§ What you should do:
Copy out the data in full and exactly, passing over the pictures.

(Pixel coordinate grounding data)
_ _ _ _

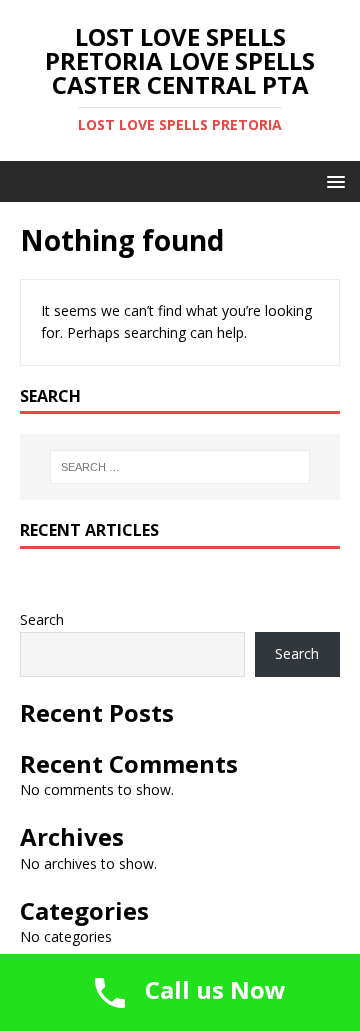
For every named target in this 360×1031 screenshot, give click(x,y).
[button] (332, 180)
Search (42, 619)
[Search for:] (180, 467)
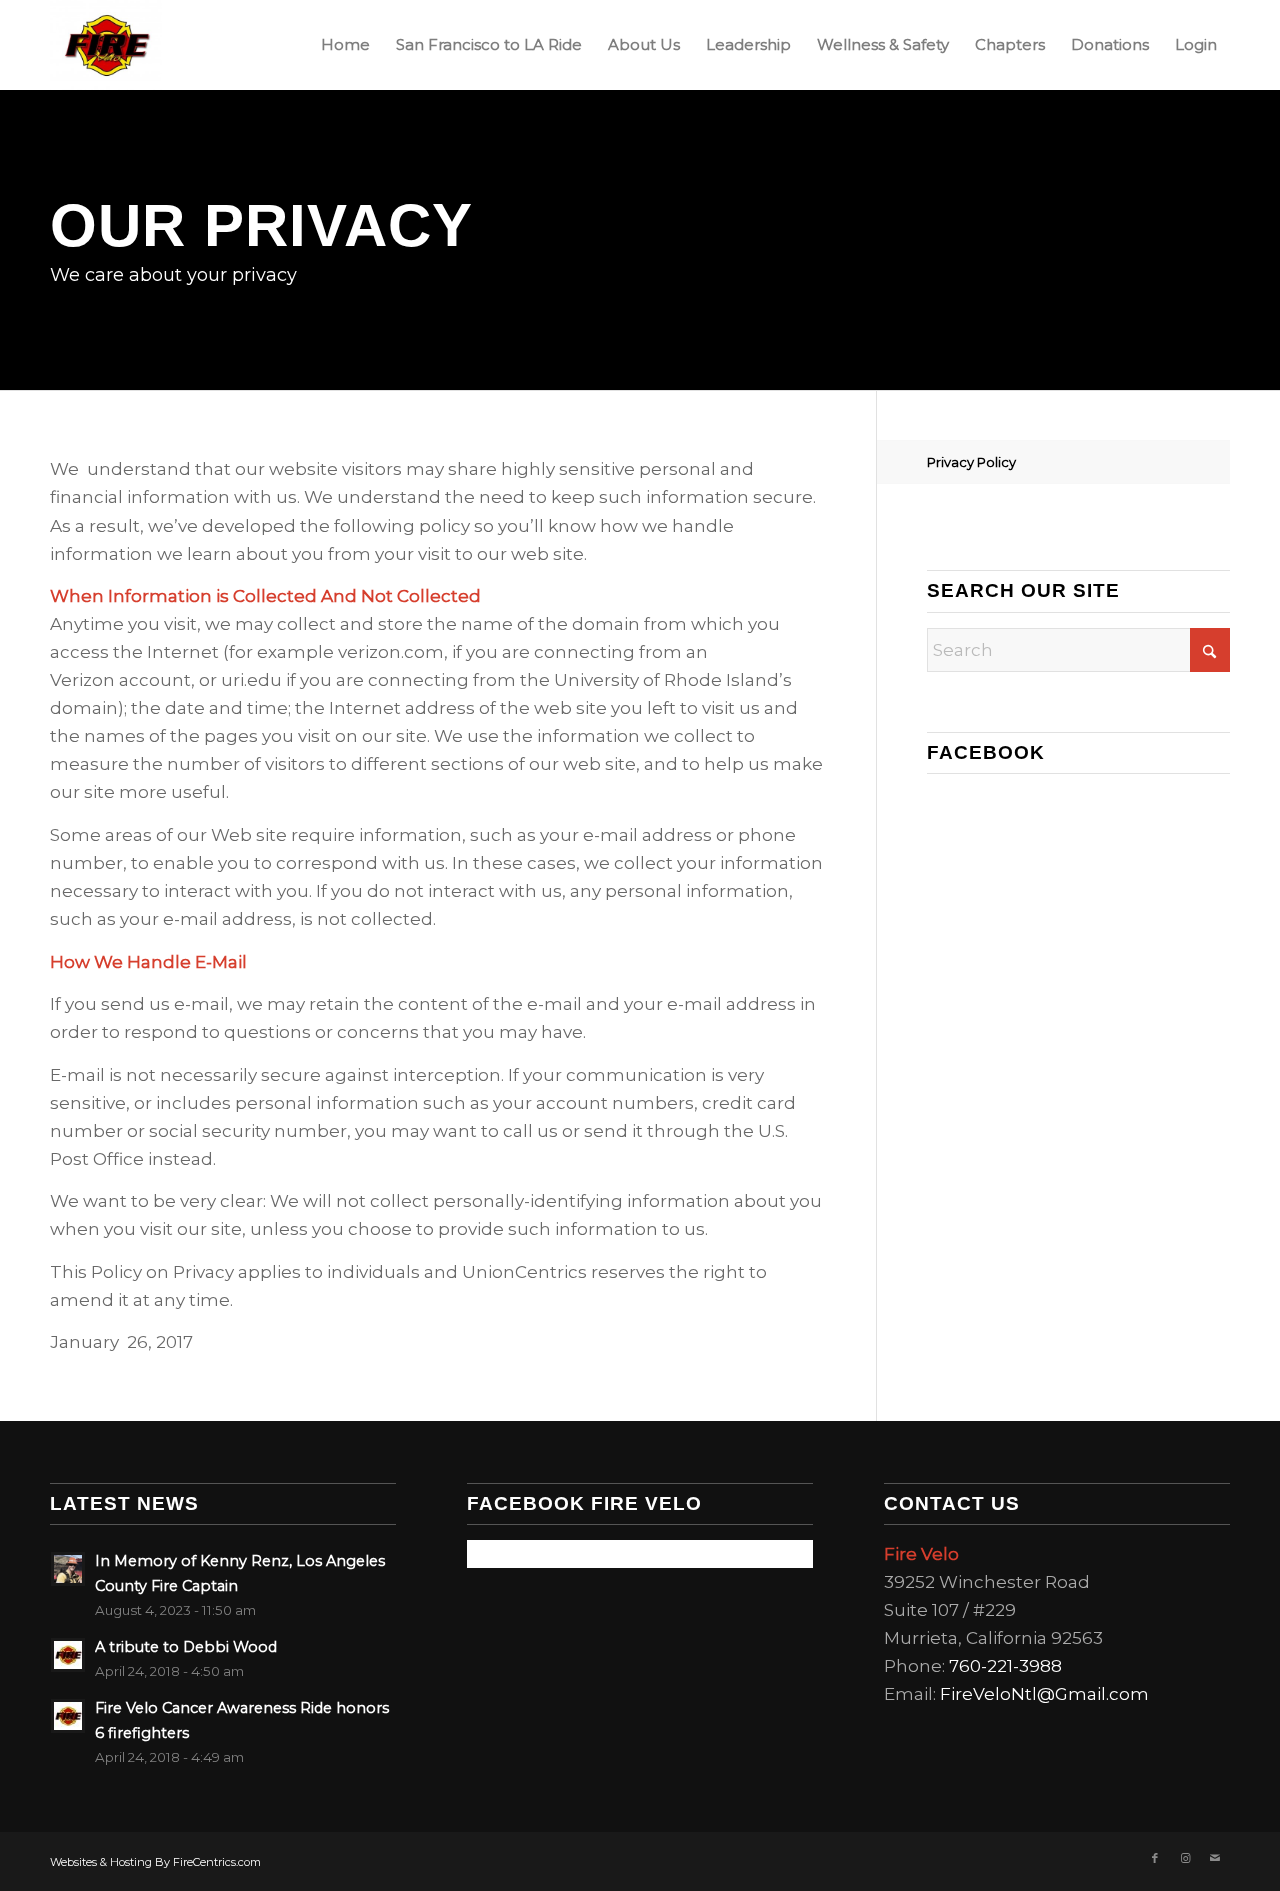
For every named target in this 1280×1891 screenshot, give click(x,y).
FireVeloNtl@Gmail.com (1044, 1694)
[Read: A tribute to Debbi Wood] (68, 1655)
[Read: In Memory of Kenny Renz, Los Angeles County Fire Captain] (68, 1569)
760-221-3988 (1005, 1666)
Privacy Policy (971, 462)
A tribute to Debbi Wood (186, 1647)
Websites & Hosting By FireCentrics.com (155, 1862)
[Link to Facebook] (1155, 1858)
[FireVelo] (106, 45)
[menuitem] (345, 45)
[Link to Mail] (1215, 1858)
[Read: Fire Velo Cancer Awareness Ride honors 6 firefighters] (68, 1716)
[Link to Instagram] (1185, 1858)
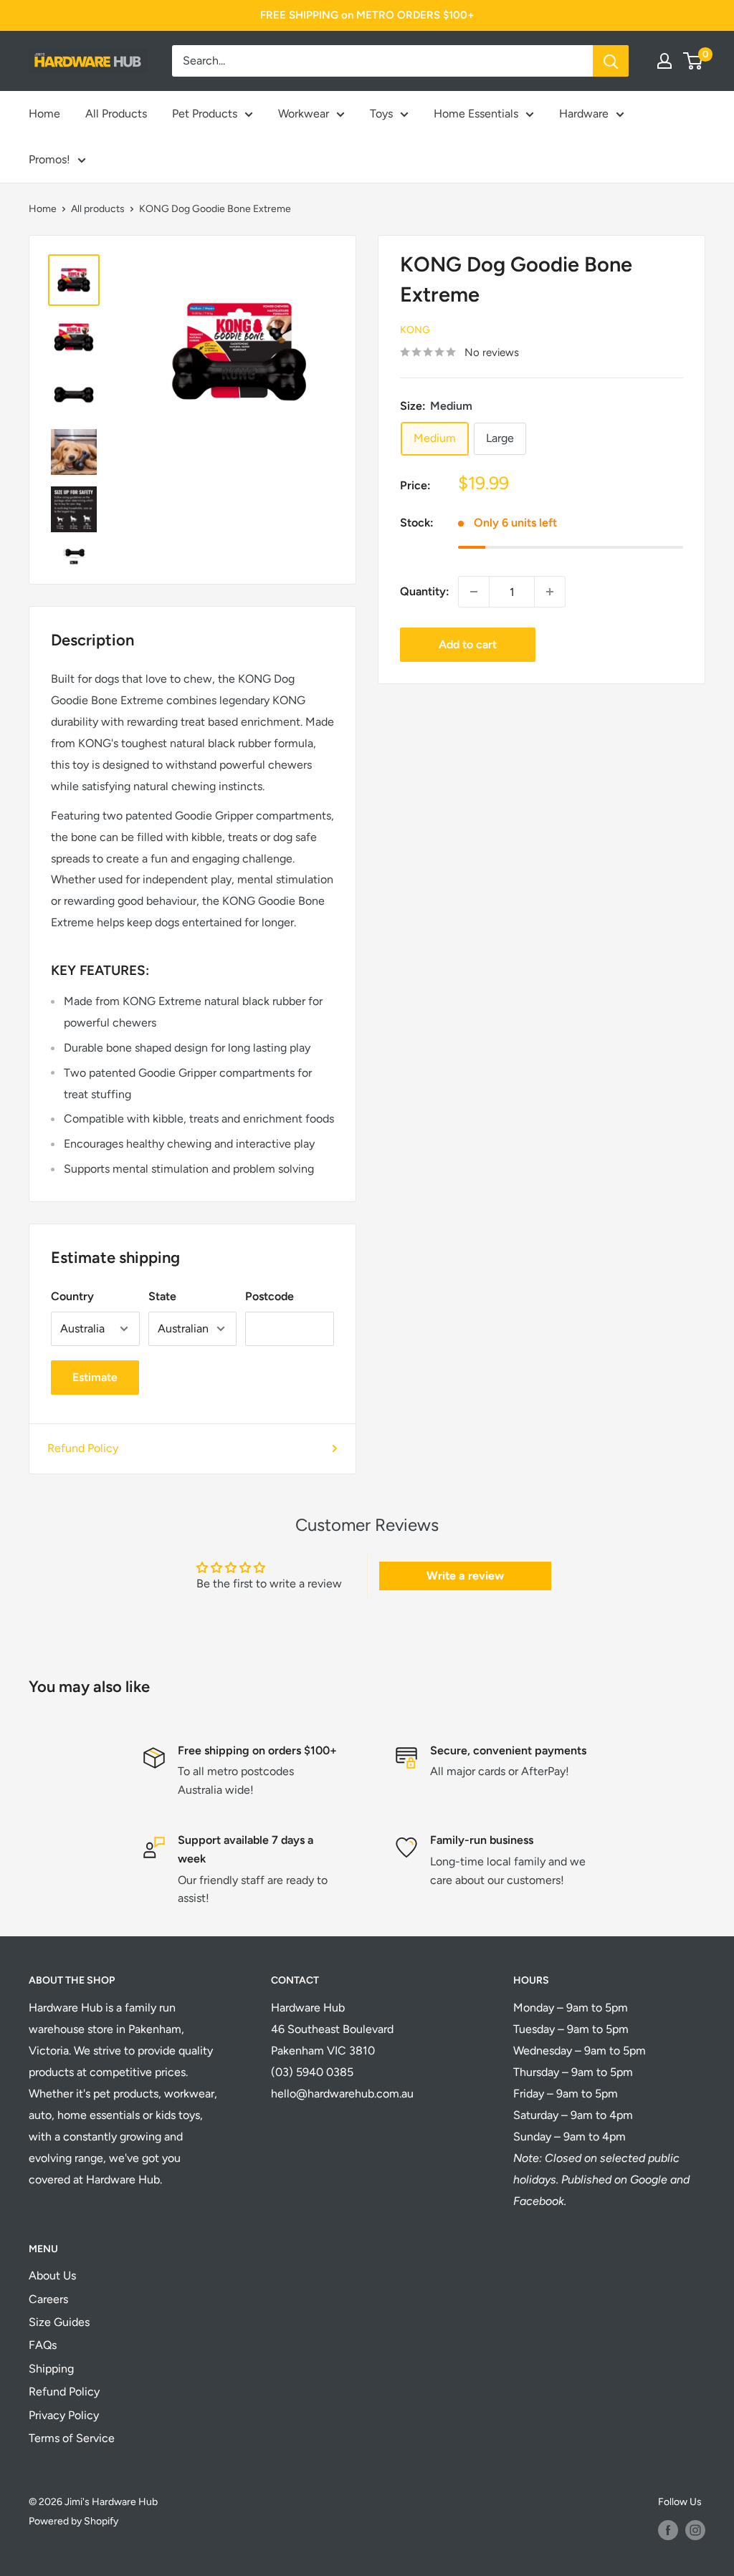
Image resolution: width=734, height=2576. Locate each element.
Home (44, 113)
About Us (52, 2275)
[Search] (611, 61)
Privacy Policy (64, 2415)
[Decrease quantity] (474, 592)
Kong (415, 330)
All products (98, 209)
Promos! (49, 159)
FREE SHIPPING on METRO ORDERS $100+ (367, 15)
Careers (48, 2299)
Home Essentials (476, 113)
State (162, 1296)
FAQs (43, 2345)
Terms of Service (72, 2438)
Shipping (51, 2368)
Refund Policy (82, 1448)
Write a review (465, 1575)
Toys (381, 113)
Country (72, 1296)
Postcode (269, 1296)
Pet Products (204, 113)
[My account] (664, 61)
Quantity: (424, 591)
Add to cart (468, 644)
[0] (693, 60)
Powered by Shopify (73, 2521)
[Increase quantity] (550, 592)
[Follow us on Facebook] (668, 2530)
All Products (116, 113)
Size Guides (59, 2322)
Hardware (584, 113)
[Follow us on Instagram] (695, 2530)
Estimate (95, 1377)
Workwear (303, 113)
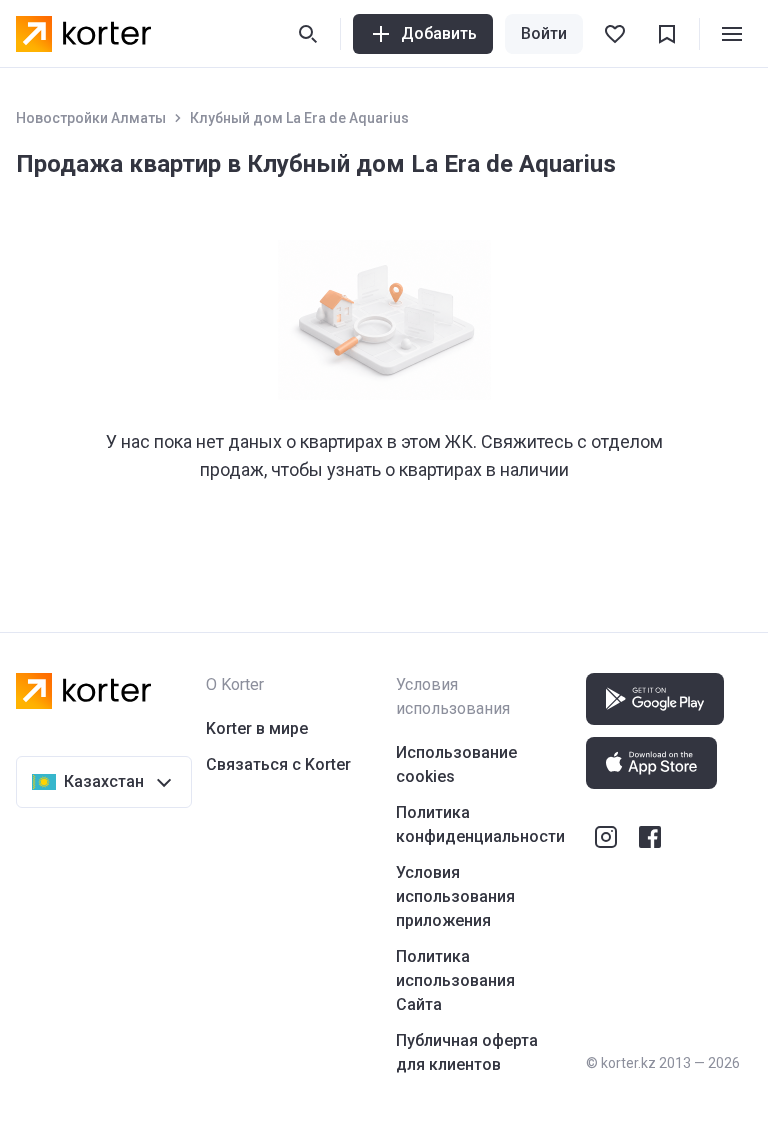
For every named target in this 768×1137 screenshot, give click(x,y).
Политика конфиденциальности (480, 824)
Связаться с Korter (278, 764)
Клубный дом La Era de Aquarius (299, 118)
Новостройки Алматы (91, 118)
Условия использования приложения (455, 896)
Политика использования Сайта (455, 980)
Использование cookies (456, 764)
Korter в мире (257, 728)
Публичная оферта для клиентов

_ _ _ _

§ Answer to this problem:
For every named target in this 360×1031 screenshot, give click(x,y).
[button] (332, 180)
Search (42, 619)
[Search for:] (180, 467)
For every named target in this 1280×1891 screenshot, give click(x,y).
FireVeloNtl@Gmail.com (1044, 1694)
[Read: A tribute to Debbi Wood] (68, 1655)
[Read: In Memory of Kenny Renz, Los Angeles County Fire Captain] (68, 1569)
760-221-3988 (1005, 1666)
Privacy Policy (971, 462)
A tribute to Debbi Wood (186, 1647)
Websites & Hosting By FireCentrics.com (155, 1862)
[Link to Facebook] (1155, 1858)
[FireVelo] (106, 45)
[menuitem] (345, 45)
[Link to Mail] (1215, 1858)
[Read: Fire Velo Cancer Awareness Ride honors 6 firefighters] (68, 1716)
[Link to Instagram] (1185, 1858)
Image resolution: width=734, height=2576. Locate each element.
Home (44, 113)
About Us (52, 2275)
[Search] (611, 61)
Privacy Policy (64, 2415)
[Decrease quantity] (474, 592)
Kong (415, 330)
All products (98, 209)
Promos! (49, 159)
FREE SHIPPING on METRO ORDERS $100+ (367, 15)
Careers (48, 2299)
Home Essentials (476, 113)
State (162, 1296)
FAQs (43, 2345)
Terms of Service (72, 2438)
Shipping (51, 2368)
Refund Policy (82, 1448)
Write a review (465, 1575)
Toys (381, 113)
Country (72, 1296)
Postcode (269, 1296)
Pet Products (204, 113)
[My account] (664, 61)
Quantity: (424, 591)
Add to cart (468, 644)
[0] (693, 60)
Powered by Shopify (73, 2521)
[Increase quantity] (550, 592)
[Follow us on Facebook] (668, 2530)
All Products (116, 113)
Size Guides (59, 2322)
Hardware (584, 113)
[Follow us on Instagram] (695, 2530)
Estimate (95, 1377)
Workwear (303, 113)
For every named target in this 768×1137 screenshot, give click(x,y).
Политика конфиденциальности (480, 824)
Связаться с Korter (278, 764)
Клубный дом La Era de Aquarius (299, 118)
Новостройки Алматы (91, 118)
Условия использования приложения (455, 896)
Политика использования Сайта (455, 980)
Использование cookies (456, 764)
Korter в мире (257, 728)
Публичная оферта для клиентов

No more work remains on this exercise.